# Text

+ + + + + + +

TTC’s 2016 Customer Charter Reviewed

The TTC has released the 2016 version of its Customer Charter listing a number of areas in which they promise improvements through the year.

First Quarter:

  • Ensure that 510 Spadina is served by fully accessible streetcars: Mostly done already with a few of the high-floor ALRVs still in service but the majority of runs operated with low-floor Flexitys.
  • Apple Pay at collectors’ booths: In progress.
  • Reduce streetcar short-turns by a further 20% over Q1 2015: New schedules on 501 Queen effective January 3 make a big contribution to this coupled with the milder winter weather.
  • Start subway service at 8:00am on Sunday: Done effective January 3.
  • Add service to Line 1 (YUS) during off-peak: Not done yet, but the schedules going into effect at the end of March have not yet been announced. (Note 1)
  • Establish a Local Working Group for Donlands Station second exit project: Done.
  • Add five new express bus services: Planned for late March.

Second Quarter:

  • Wifi at 22 new stations (Note 2).
  • Roll-out of new fare gates with Main Station as a pilot: Work at Main in progress.
  • Improve bike parking at 5 stations.
  • Add 20 bike repair stops at subway stations: Subject to outcome of a pilot.
  • Install notice boards in 12 busy stations to inform passengers about planned/unplanned closures.

Third Quarter:

  • Ensure 509 Harbourfront and 511 Bathurst are served by low-floor streetcars: With delivery of new cars, Harbourfront is already planned to ramp up beyond two assigned Flexitys in mid-February. Delivery rates for new cars are supposed to be up to 1/week by the end of March and this should make conversion of 511 Bathurst an easy task provided Bombardier manages to stay on track.
  • Pilot high capacity bike parking at one station.

+ + + + + + +

# Dataset content
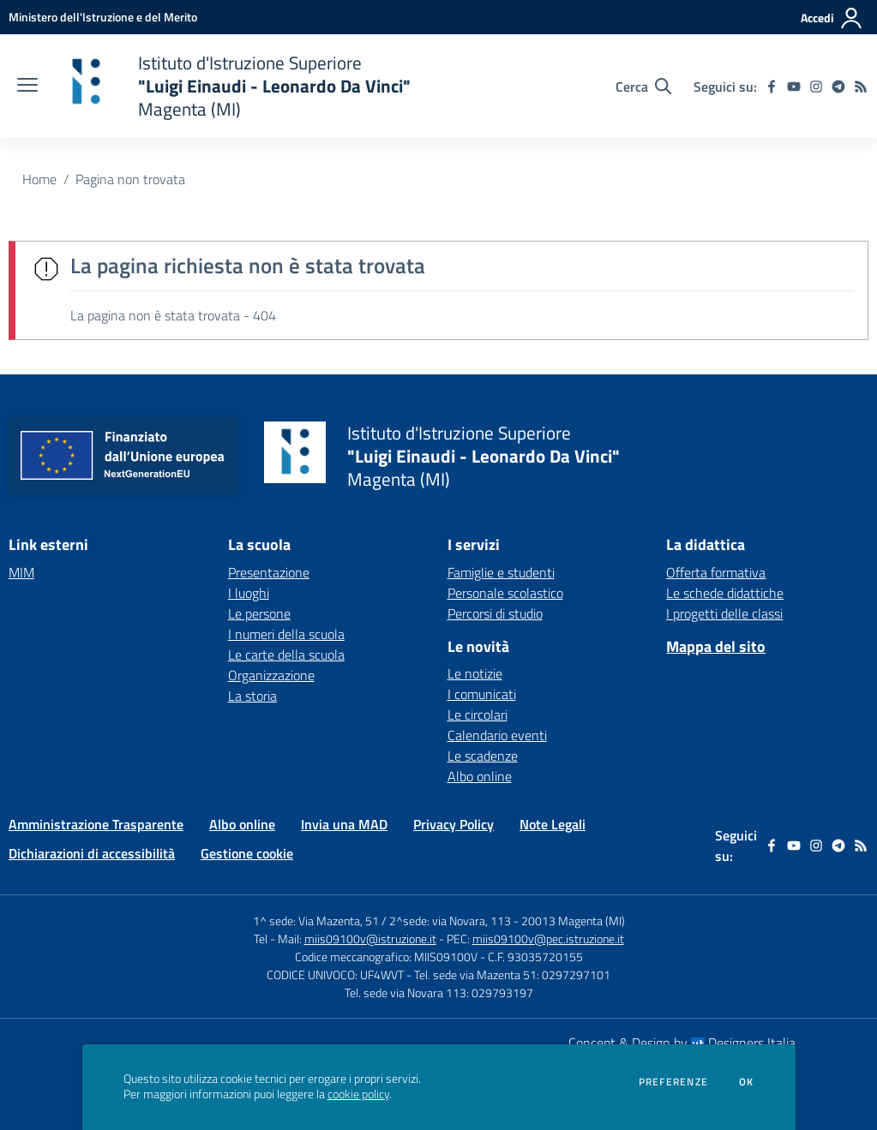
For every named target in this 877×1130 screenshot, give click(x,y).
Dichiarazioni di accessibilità (92, 853)
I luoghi (248, 593)
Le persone (259, 613)
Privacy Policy (453, 824)
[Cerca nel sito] (643, 86)
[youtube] (794, 86)
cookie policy (358, 1094)
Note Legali (553, 824)
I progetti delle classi (724, 613)
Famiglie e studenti (501, 572)
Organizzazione (271, 675)
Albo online (480, 776)
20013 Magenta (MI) (573, 921)
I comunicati (482, 694)
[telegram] (838, 86)
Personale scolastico (505, 593)
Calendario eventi (497, 735)
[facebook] (771, 86)
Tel (262, 939)
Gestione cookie (247, 853)
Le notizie (475, 673)
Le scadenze (483, 755)
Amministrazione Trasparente (96, 824)
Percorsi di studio (495, 613)
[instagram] (816, 86)
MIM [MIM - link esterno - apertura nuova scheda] (21, 572)
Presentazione (268, 572)
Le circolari (478, 714)
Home (39, 179)
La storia (252, 695)
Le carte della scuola (286, 654)
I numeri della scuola (286, 634)
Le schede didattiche (725, 593)
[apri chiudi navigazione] (27, 86)
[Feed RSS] (860, 86)
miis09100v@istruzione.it (370, 939)
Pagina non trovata (130, 179)
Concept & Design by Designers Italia (682, 1042)
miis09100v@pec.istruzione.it (548, 939)
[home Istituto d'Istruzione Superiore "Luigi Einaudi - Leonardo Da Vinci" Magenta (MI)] (233, 86)
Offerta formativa (716, 572)
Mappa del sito (716, 646)
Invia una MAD (344, 824)
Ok (746, 1082)
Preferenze (673, 1082)
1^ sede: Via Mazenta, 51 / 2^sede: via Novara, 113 (382, 921)
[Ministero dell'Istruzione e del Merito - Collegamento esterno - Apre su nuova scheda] (103, 17)
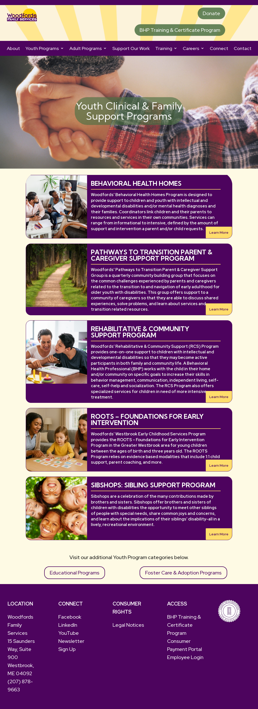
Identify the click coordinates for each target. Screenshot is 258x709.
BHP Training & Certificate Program (180, 30)
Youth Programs (42, 48)
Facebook (69, 617)
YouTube (68, 633)
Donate (211, 13)
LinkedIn (67, 625)
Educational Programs (74, 572)
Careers (191, 48)
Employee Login (185, 657)
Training (163, 48)
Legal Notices (128, 625)
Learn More (218, 232)
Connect (219, 48)
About (13, 48)
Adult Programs (85, 48)
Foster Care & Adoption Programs (183, 572)
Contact (242, 48)
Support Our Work (131, 48)
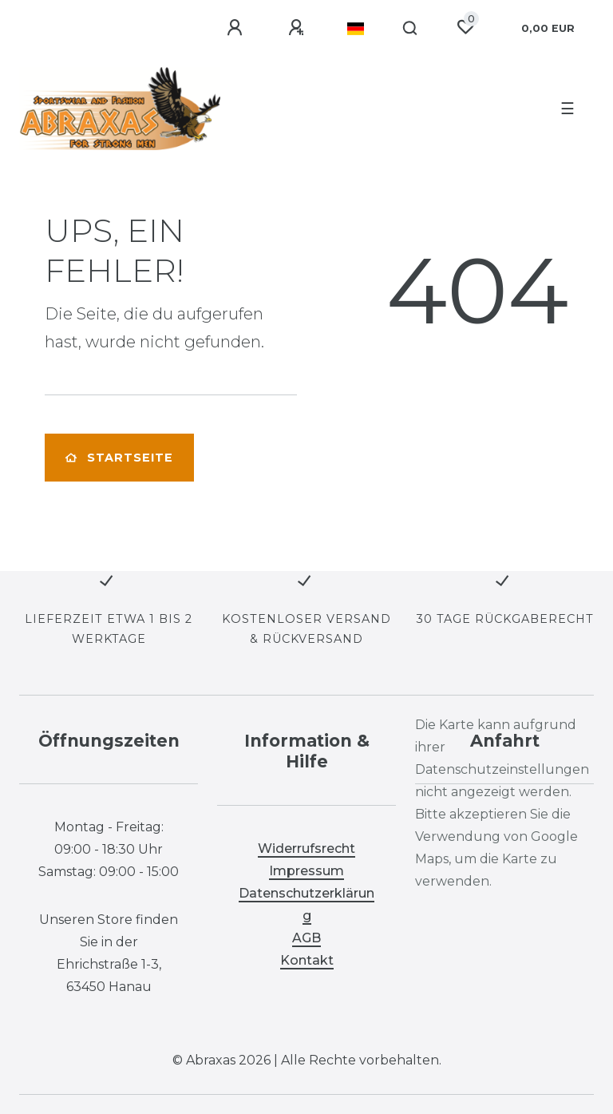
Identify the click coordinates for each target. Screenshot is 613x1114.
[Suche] (410, 28)
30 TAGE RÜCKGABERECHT (505, 619)
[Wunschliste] (465, 27)
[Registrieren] (298, 28)
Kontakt (307, 960)
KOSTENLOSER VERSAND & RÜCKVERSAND (306, 629)
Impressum (306, 870)
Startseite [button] (119, 457)
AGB (306, 938)
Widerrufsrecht (306, 848)
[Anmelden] (237, 28)
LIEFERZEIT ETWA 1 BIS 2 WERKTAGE (108, 629)
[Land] (355, 28)
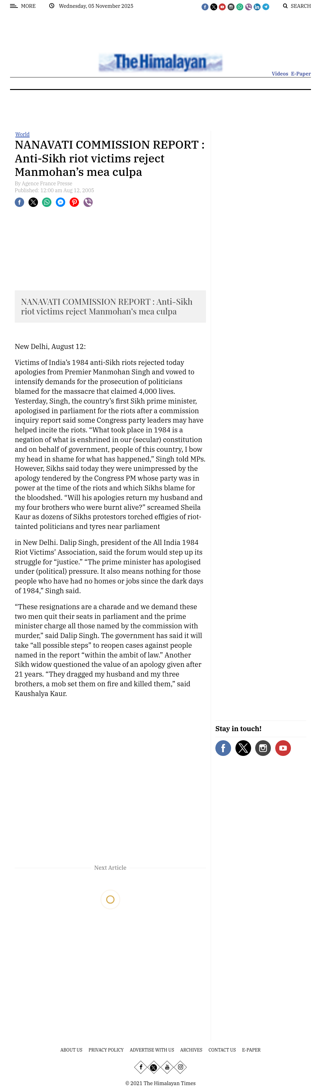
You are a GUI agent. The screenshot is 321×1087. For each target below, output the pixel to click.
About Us (71, 1050)
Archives (191, 1050)
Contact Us (222, 1050)
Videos (280, 74)
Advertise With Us (152, 1050)
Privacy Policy (106, 1050)
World (22, 134)
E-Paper (301, 74)
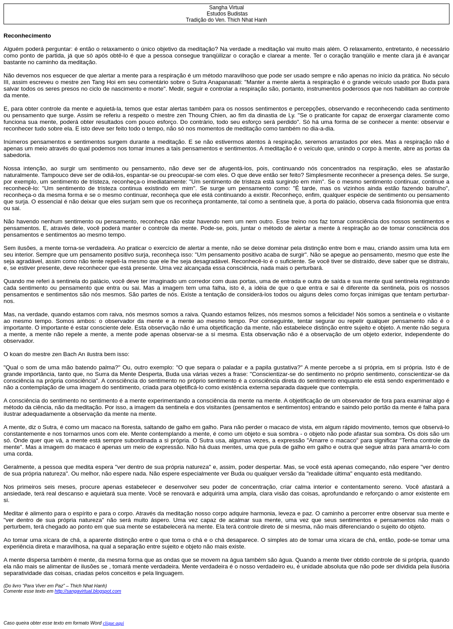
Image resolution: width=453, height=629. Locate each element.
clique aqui (113, 623)
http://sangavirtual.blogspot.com (88, 591)
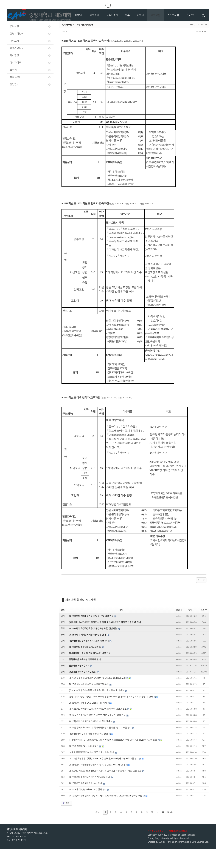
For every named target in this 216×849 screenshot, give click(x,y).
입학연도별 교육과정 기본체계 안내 (77, 24)
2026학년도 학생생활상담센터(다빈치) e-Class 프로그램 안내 (97, 765)
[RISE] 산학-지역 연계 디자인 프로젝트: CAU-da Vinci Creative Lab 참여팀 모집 (106, 796)
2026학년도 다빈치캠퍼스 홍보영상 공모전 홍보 (91, 721)
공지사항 (30, 26)
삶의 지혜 (30, 77)
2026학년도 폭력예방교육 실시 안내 (85, 783)
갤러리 (30, 70)
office (64, 32)
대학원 (140, 15)
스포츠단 (190, 15)
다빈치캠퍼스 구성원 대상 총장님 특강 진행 (88, 734)
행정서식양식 (30, 33)
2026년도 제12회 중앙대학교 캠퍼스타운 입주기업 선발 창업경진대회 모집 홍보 (105, 771)
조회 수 (204, 610)
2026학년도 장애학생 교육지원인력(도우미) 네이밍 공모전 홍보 (98, 709)
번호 (63, 610)
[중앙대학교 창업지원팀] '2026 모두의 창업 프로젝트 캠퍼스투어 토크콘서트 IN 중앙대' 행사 (111, 697)
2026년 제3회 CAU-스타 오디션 (84, 746)
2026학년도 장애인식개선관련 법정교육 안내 (89, 777)
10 (152, 812)
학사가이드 (30, 62)
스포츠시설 (173, 15)
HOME (79, 15)
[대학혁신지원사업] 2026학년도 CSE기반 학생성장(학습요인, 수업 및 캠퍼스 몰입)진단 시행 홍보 (113, 740)
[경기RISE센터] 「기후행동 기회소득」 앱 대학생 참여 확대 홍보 (97, 690)
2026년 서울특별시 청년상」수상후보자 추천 (89, 684)
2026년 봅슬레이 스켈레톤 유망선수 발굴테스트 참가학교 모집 (97, 678)
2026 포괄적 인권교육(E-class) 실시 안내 (88, 789)
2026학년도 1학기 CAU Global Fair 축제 (88, 703)
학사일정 (30, 55)
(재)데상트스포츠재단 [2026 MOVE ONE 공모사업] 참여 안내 (97, 715)
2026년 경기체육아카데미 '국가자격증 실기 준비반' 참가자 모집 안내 (100, 728)
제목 (121, 610)
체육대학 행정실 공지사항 (80, 600)
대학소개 (94, 15)
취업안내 (30, 84)
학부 (127, 15)
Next (170, 812)
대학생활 (155, 15)
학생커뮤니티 (30, 48)
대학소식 (30, 41)
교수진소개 (112, 15)
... (157, 812)
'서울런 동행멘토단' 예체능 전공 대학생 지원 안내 (91, 752)
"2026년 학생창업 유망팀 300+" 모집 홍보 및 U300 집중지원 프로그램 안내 (104, 759)
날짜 (191, 610)
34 (163, 812)
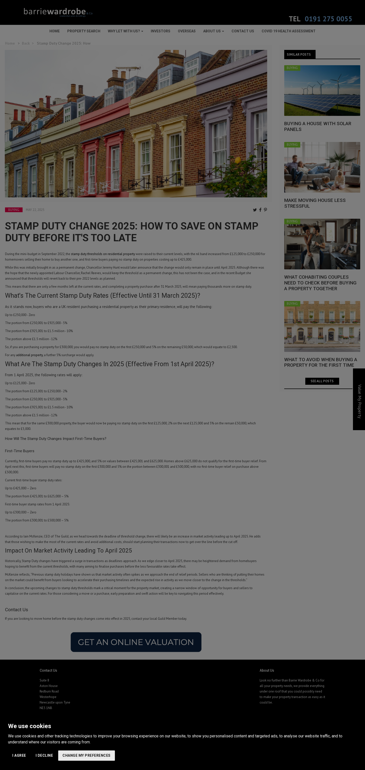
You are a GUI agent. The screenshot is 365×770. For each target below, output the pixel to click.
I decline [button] (44, 755)
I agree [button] (19, 755)
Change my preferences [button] (86, 755)
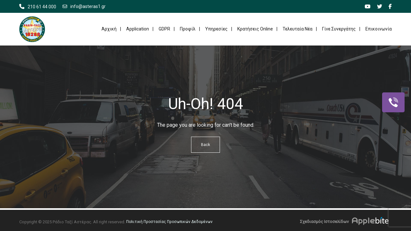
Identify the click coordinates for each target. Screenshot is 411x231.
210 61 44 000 (42, 6)
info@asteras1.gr (84, 6)
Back (205, 144)
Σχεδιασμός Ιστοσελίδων (324, 221)
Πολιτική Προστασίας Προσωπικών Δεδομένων (169, 221)
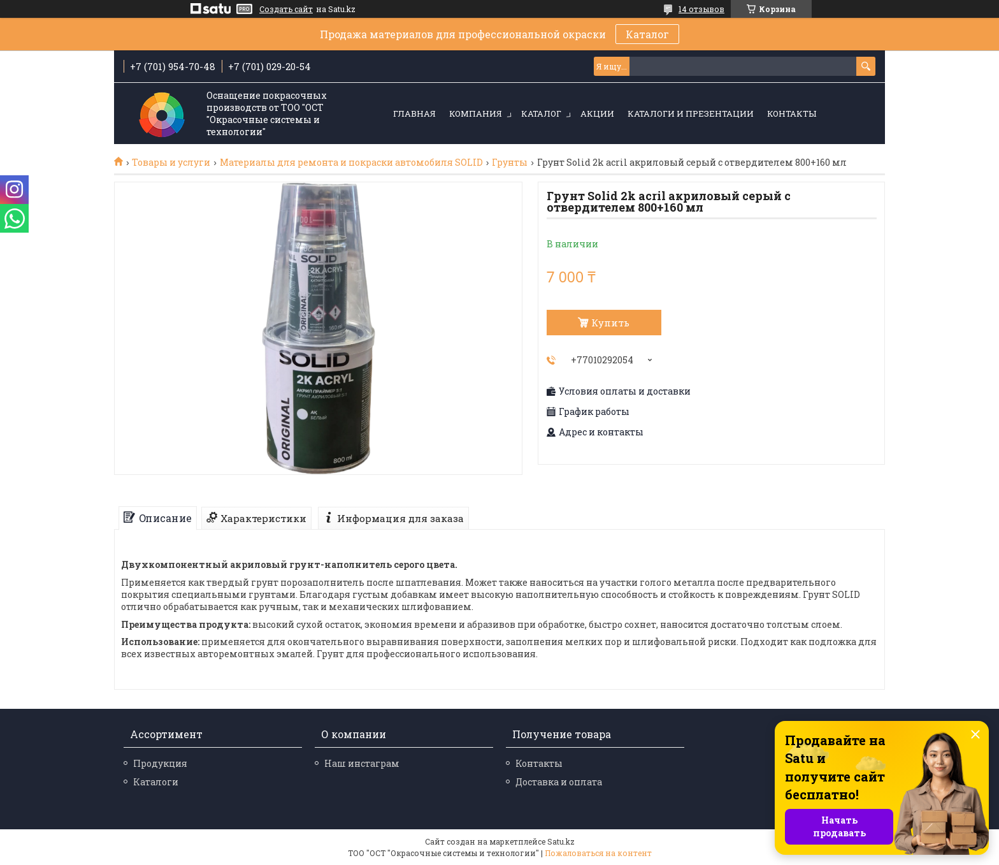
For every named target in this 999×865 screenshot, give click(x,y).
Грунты (510, 162)
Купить (610, 322)
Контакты (791, 113)
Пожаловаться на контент (598, 853)
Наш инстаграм (361, 763)
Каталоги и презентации (691, 113)
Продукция (160, 763)
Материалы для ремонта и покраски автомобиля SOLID (351, 162)
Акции (597, 113)
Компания (475, 113)
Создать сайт (286, 8)
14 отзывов (701, 9)
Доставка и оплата (558, 782)
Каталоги (155, 782)
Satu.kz (561, 841)
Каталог (647, 34)
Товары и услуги (171, 162)
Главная (414, 113)
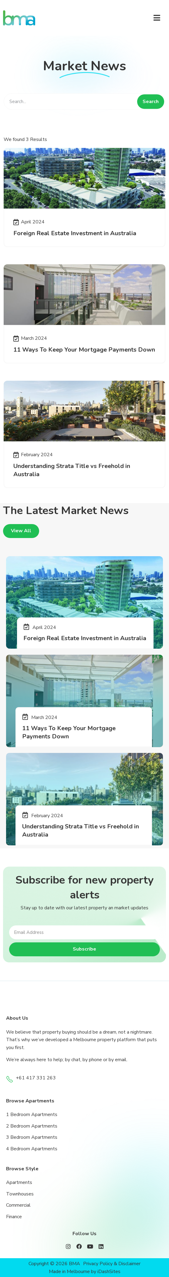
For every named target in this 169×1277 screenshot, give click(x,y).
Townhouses (20, 1194)
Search (151, 101)
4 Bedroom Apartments (31, 1148)
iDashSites (108, 1271)
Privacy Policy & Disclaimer (111, 1263)
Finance (14, 1216)
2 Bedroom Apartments (31, 1126)
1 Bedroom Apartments (31, 1114)
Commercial (18, 1205)
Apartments (19, 1182)
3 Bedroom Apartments (31, 1137)
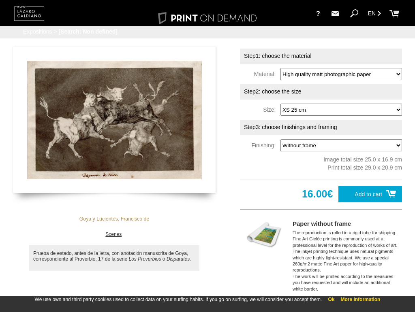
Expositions (37, 31)
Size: (271, 109)
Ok (331, 299)
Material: (266, 74)
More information (360, 299)
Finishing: (265, 145)
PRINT (207, 18)
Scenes (113, 234)
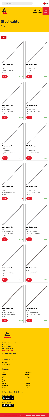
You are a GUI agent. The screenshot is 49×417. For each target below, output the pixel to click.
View (4, 77)
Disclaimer (29, 415)
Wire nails (5, 378)
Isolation (27, 385)
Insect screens (29, 380)
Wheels (4, 387)
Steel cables (28, 372)
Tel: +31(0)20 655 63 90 (9, 354)
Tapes (3, 372)
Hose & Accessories (30, 378)
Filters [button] (3, 37)
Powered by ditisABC (40, 415)
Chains (27, 374)
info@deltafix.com (7, 350)
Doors (26, 382)
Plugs (3, 380)
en (45, 3)
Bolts (3, 376)
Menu (45, 11)
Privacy (33, 415)
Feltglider (27, 383)
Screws (4, 374)
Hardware (5, 385)
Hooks (4, 383)
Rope (26, 376)
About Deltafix (6, 364)
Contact (4, 362)
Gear (3, 382)
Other (26, 387)
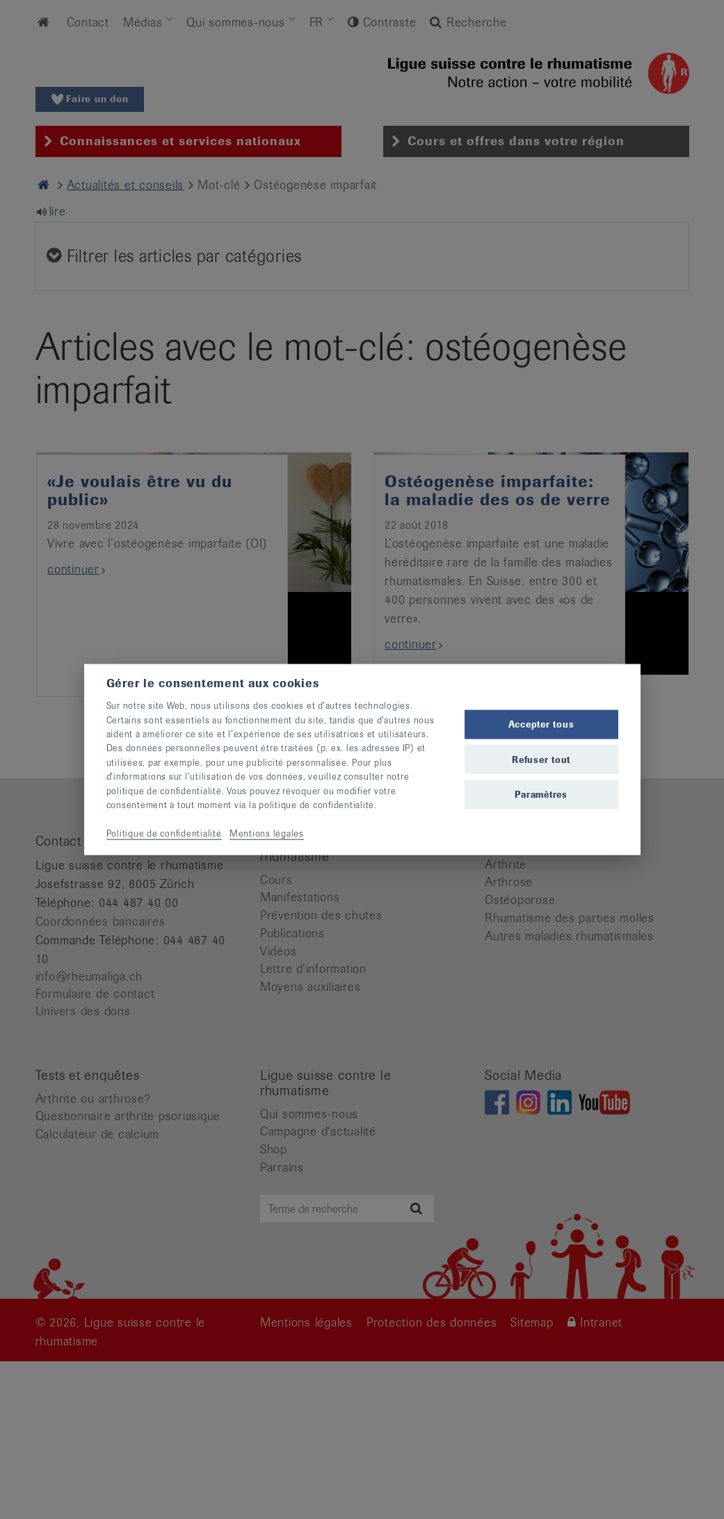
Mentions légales (267, 833)
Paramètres (541, 794)
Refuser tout (541, 759)
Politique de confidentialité (164, 833)
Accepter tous (541, 724)
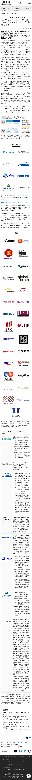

+ + + + + + +

# Written task
Pick up the review of the TTC's 2016 Customer Charter after its last item and continue writing it.

# Expected output
  • Replace T1 trains on Line 4 (Sheppard) with 4-car TR sets: The order for these cars is in progress at Bombardier with delivery expected later this year.
  • Improve 28 Bayview South and 101 Downsview Park routes to be part of all-day, every day service. This will bring services to two park-based areas. The Bayview South bus serves the Brick Works from the west (Davisville Station), but service from the east (Broadview Station) will still be operated by a free shuttle bus.
  • Add 3 trains to Line 1 (YUS) to improve AM peak service. It is unclear whether these will be “gap” trains used to supplement service when things go wrong, or an attempt to slightly shorten the average headway over the entire line. Gap trains generally make a bigger difference for situations where holes in service at peak times and direction need to be filled because the extra train is used specifically where it is most needed.
  • Add peak service to 25 busy bus routes.
  • New streetcar service on Cherry Street: (Note 1) This service could most easily be implemented by converting the 504 buses now scheduled from Dufferin to Parliament back to streetcars as a Dufferin to Cherry operation. Peak vehicle requirements would probably go down, but the off peak service on Cherry would be a net addition. This change is related to whatever modifications the TTC will make to the 72 Pape and 172 Cherry bus routes.
  • Begin revamping the east parking lot at Finch Station.

Fourth Quarter:

  • Widen 25 bus stop pads to improve accessibility: Locations TBA
  • Install external route announcement system on all vehicles: Work in progress.
  • Add two new elevators at Ossington Station: Work in progress.
  • Install customer info screens at Union Station mezzanine and platform levels: An overdue follow-up. This work should have been an integral part of the station renovation.
  • Install customer info screens at Dufferin, York Mills and Lawrence stations.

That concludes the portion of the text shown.